Based in Copenhagen, Beijing and Silicon Valley, Klynge recognises that his presence in the Valley is designed “to keep an eye on tech giants to better protect our citizens’ rights”.

“Asian tech giants are also becoming extremely large and very powerful,” he adds, and “some of the other companies around have very questionable ethics, very questionable approaches to their responsibility towards society”.

“We think that technology is going to be incredibly important and very influential over global affairs and that’s, of course, the reason for our policy work in this area,” he insists. “A key part of what we are trying to achieve is to bring together, let’s call it, a coalition of like-minded countries, companies, civil society actors, etc., with a similar vision – voices that are positive about what technology can do but also attentive to the challenges we’ll have to navigate.”

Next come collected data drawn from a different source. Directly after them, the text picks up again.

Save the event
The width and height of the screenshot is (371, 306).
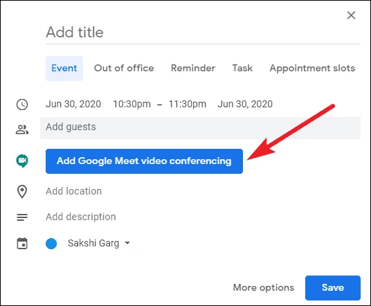click(333, 288)
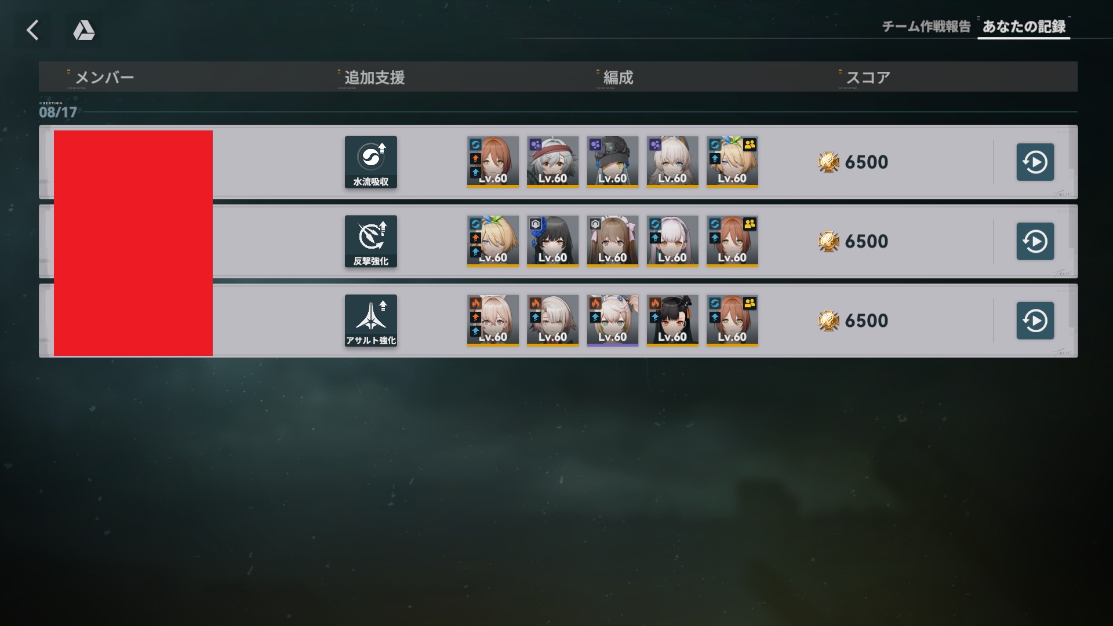Replay the first 6500 score record
1113x626 pixels.
1035,162
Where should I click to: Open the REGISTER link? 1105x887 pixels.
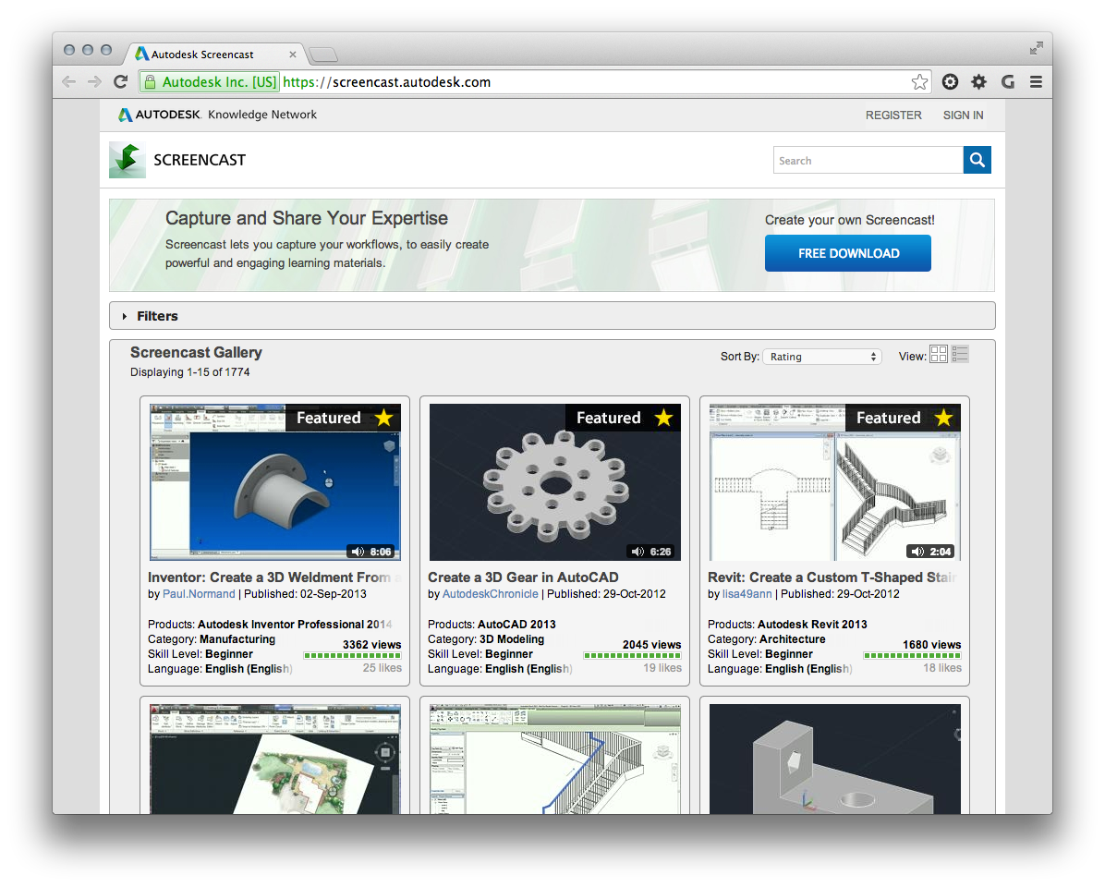[x=893, y=115]
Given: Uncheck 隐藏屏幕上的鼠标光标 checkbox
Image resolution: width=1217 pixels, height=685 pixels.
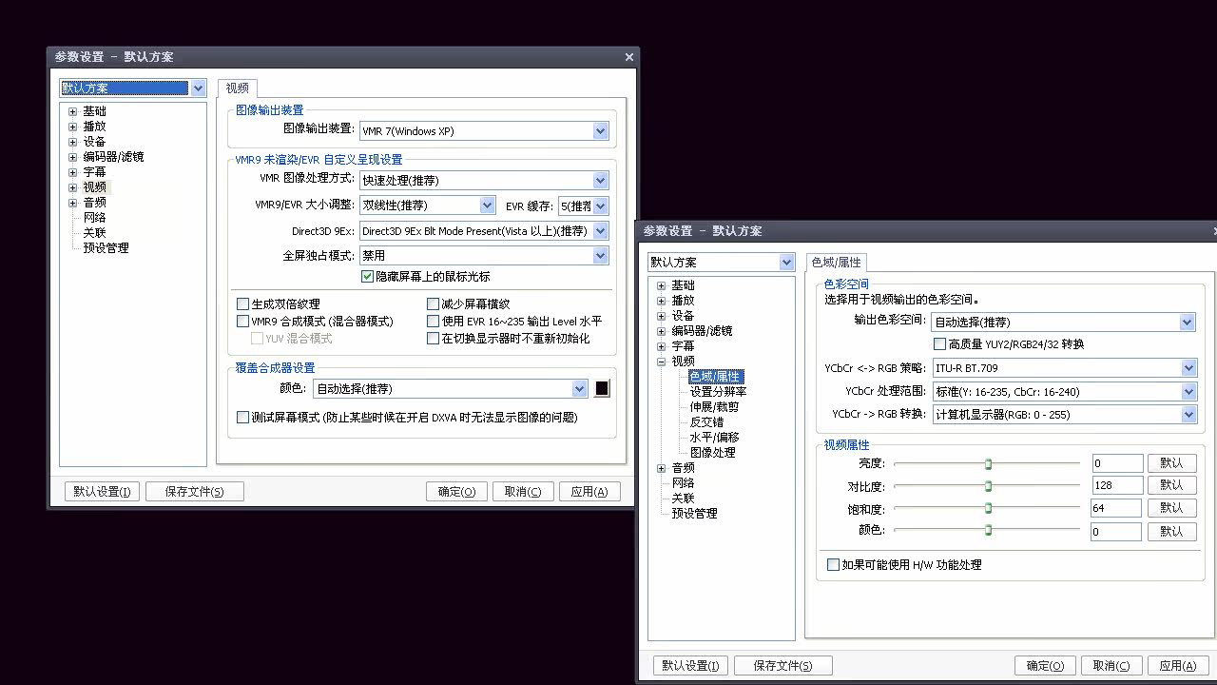Looking at the screenshot, I should point(368,277).
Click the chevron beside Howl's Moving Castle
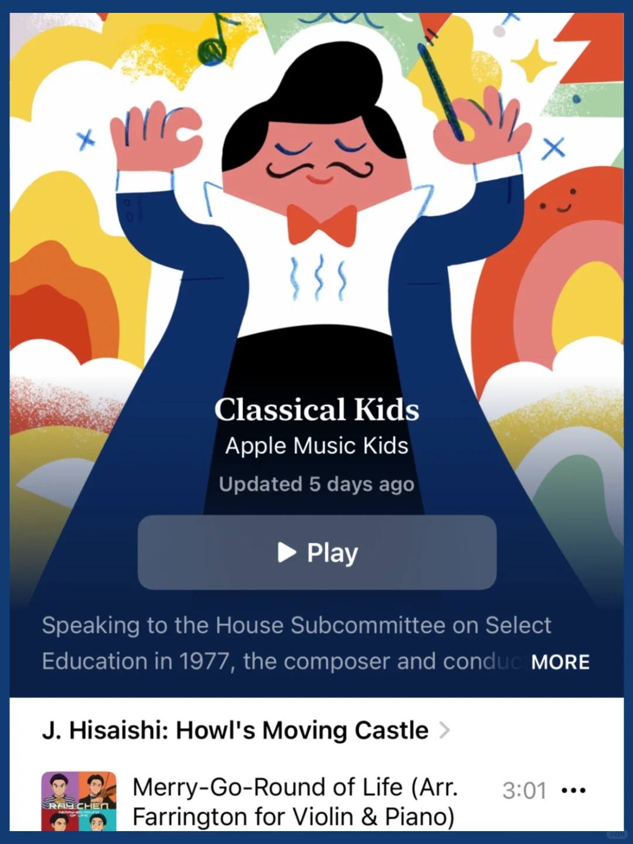The width and height of the screenshot is (633, 844). [x=445, y=730]
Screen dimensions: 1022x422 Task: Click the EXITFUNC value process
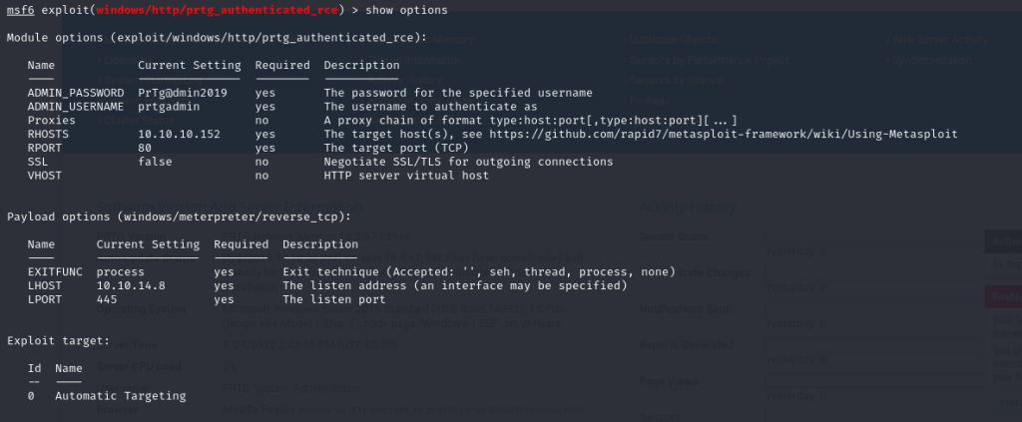(x=120, y=271)
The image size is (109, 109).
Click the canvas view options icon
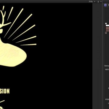(98, 2)
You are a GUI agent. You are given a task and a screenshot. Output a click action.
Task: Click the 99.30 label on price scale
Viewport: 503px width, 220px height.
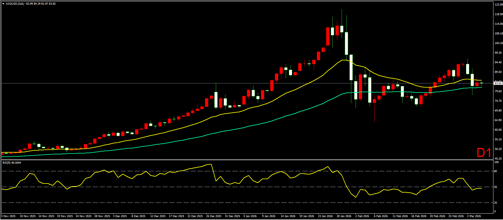coord(498,53)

According to the tech ambassador: “Bringing civil society on board is essential, it is a critical force. It is something we are already doing in many other policy areas. If you look, for instance, at how we develop cooperation around the world, civil society plays a key role in designing our development cooperation policy. And that’s exactly what we are trying to do here as well.”

This article has been translated from Spanish.